Voilà, tout est dit ! Tel un mot de passe, Santiago a ouvert le dialogue. Tandis que les voitures passent à toute allure, nous sommes de chaque côté de la route, celui qui nous revient, prêts à traverser pour rejoindre l’autre. Drôle de situation !
Nous commençons à « baragouiner » en espagnol (ce qui pour moi ne veut pas dire grand-chose) avant de découvrir que nous sommes compatriotes.
Après bien des kilomètres, c'est le premier pèlerin que je rencontre sur la route. Même chose pour lui. Cette rencontre nous rassure un peu. Nous sommes au moins deux… fous !
Le « gars » que je rencontre —je m’aperçois que je ne sais même pas son nom— est journaliste à Bordeaux. Nous allons faire route jusqu’à Pampelune et discuter de nos problèmes et de nos joies. Au départ, c’est un peu difficile.

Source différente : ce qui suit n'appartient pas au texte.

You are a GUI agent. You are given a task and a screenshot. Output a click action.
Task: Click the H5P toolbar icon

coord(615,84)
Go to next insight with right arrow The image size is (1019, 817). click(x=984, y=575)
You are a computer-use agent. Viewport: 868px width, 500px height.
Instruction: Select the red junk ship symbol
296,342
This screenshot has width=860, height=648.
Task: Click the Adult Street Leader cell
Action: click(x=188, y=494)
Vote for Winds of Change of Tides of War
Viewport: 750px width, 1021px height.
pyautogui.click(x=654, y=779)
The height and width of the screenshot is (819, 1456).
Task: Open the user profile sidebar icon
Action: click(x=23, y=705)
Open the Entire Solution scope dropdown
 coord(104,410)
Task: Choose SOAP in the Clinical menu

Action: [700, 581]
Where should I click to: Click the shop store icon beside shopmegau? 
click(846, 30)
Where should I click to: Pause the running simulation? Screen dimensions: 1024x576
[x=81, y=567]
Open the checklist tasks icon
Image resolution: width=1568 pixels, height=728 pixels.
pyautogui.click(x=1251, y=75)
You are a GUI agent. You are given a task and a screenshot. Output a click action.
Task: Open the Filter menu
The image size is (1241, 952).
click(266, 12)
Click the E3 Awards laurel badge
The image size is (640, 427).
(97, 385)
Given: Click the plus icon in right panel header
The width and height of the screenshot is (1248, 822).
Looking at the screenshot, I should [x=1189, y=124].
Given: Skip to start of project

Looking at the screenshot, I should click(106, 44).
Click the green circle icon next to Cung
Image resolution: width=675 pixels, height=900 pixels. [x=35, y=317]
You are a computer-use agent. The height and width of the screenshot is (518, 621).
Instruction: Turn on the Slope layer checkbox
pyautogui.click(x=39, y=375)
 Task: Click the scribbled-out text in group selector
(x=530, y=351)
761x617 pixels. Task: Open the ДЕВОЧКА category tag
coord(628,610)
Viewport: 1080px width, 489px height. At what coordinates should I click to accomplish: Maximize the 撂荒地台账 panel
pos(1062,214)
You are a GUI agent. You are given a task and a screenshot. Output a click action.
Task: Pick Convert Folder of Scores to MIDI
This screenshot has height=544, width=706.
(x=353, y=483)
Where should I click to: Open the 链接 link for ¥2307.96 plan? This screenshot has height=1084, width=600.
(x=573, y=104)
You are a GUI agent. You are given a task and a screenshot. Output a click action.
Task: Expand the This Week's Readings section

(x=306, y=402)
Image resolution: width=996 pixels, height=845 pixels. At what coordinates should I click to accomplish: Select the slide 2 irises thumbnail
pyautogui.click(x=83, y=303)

Je sens derrière l’homme le journaliste saisissant l’occasion d’un bon « papier ». C'est assez désagréable.
Après un petit « interrogatoire » nous parlons d’autre chose que de banalités : nom, origine, situation, âge, pourquoi Saint-Jacques, etc.

C’est drôle, marcher me fait du bien. Je me rends compte de la différence d’échelle de distance et de temps. Il m’est souvent arrivé de penser aux marcheurs, à leurs souffrances. Il me raconte avec quel soin il faut choisir ses chaussures, tout comme il faut choisir les braquets et les pneus.
Depuis son départ il a usé trois paires de chaussures avant de trouver celles qui lui conviennent le mieux : de simples tennis, après de super chaussures en cuir. Il m’explique comment, tout comme moi, il avait eu du mal à comprendre pourquoi, dans le livre « Priez pour nous à Compostelle », les auteurs donnaient une si grande importance à leur moyen de locomotion, et comme, vite, il avait compris !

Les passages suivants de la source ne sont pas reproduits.